“Sacrilège !” : les Archives nationales explorent les liens entre l’Etat et les religions

Le 1er juillet 1766, à Abbeville, dans la Somme, François Lefebvre, chevalier de La Barre, est décapité à l’âge de 20 ans, après avoir été condamné en appel par le Parlement de Paris. Il est accusé d’avoir profané deux crucifix et de s’être fait remarquer en parcourant le petit Dictionnaire philosophique portatif de Voltaire mis à l’index par le pouvoir. Sous Louis XV, on ne plaisante pas avec les notions de blasphème et de sacrilège. Voltaire, qui se fait le défenseur posthume de Lefebvre, mourra avant de voir la première retirée de la liste des crimes dans le Code pénal de 1791. Le chevalier de La Barre sera le dernier mis à mort par la justice royale pour ce double chef d’accusation.

Aux Archives nationales, à Paris, l’arrêt de sa condamnation figure parmi la centaine d’œuvres et de documents inédits réunis sous l’intitulé Sacrilège ! qui interrogent, jusqu’au 1er juillet, les liens tissés au fil des siècles entre l’Etat, les religions et le sacré. “Une façon de rendre au sacrilège – ici, dans sa forme générique – sa dimension politique”, souligne Jacques de Saint Victor, co-commissaire de l’exposition et auteur de Blasphème. Brève histoire d’un “crime imaginaire” (Gallimard).

De l’hérésie (opinion jugée erronée et obstination à la défendre) au sacrilège (atteinte aux édifices et objet du culte), en passant par la lèse-majesté (blesser la grandeur divine ou royale) et le blasphème (paroles ou actes offensant Dieu), la frontière est parfois mince.

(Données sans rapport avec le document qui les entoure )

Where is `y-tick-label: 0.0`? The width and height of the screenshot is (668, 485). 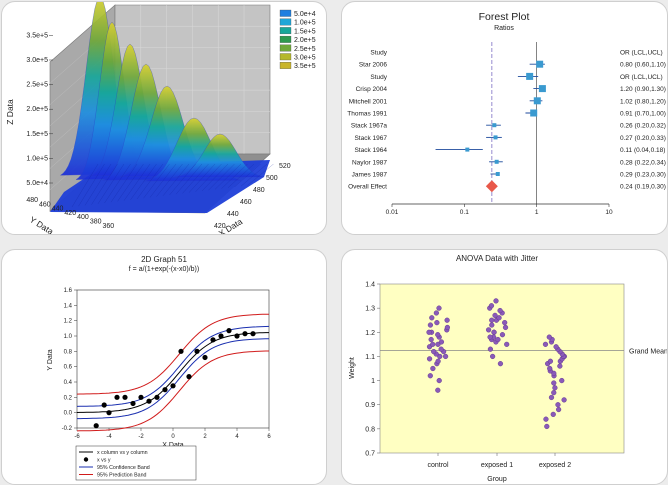
y-tick-label: 0.0 is located at coordinates (68, 414).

Du procès de Socrate, en 399 avant J.-C., pour “corruption de la jeunesse”, à l’affaire du “Casse-toi, pov’ con !”, en 2008, de Nicolas Sarkozy, les régimes ont changé, des lois ont tour à tour été promulguées et abrogées ; la manière dont l’Etat a composé avec le pouvoir religieux a évolué.

Copie d’une lettre du ministre des Contributions publiques au ministre de la Justice, 17 juillet 1793.

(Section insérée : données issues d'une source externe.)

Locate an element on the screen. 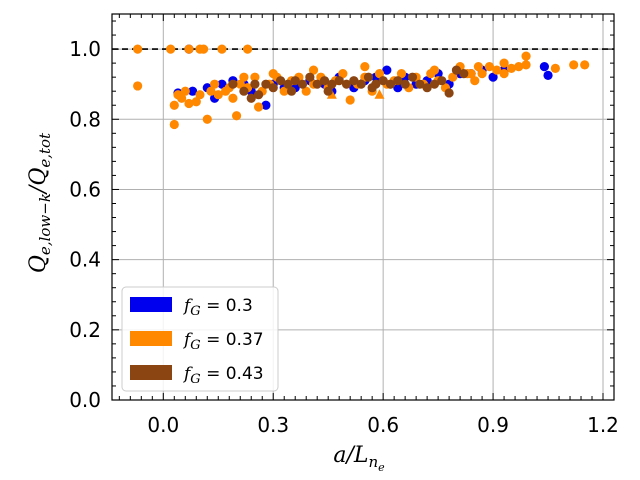 The image size is (640, 480). y-tick-labels: 0.0 0.2 0.4 0.6 0.8 1.0 is located at coordinates (85, 224).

A partir du XIIe siècle, c’est la montée en puissance puis le déclin d’une “religion royale” ébranlée par la Réforme protestante et les guerres afférentes. Avant que la Révolution, sacralisant l’Etat dans le même temps, n’éradique le fait religieux et que la République n’entretienne avec ce dernier un lien ambigu, lui cherchant longtemps un substitut, jusqu’à ce qu’il revienne en force dans notre société contemporaine avec les caricatures de Mahomet publiées en 2005, les attentats islamistes de la décennie 2010 et l’assassinat de Samuel Paty en octobre 2020.

L’Etat, même laïque, peut-il se passer de toute forme de sacré, alors que nos récents dirigeants, d’un Hollande “normal” au jupitérien Macron, se suivent et ne se ressemblent pas ? Edifiante illustration d’un archaïsme qui a perduré en France jusqu’en… 2013, le délit d’offense au président de la République, instauré en 1881, est contesté avant même son adoption, laissant, par sa dénomination floue, la porte ouverte à un usage disproportionné. Il fut pourtant peu utilisé, aucun chef de l’Etat n’y recourant de 1895 à 1940.

Après la parenthèse répressive du régime de Vichy, les poursuites sous ce chef d’accusation restent rarissimes, excepté sous de Gaulle, dans le contexte des attentats de l’OAS. La dernière eut lieu en 2008 à l’encontre d’un militant du Parti de Gauche qui transforma en slogan politique la réponse malencontreuse du président Sarkozy à un homme qui avait refusé de lui serrer la main au salon de l’Agriculture. Cette affaire, qui fit couler beaucoup d’encre, mena tout droit à la suppression du délit cinq ans plus tard, à la suite d’un arrêt de la Cour européenne des droits de l’homme.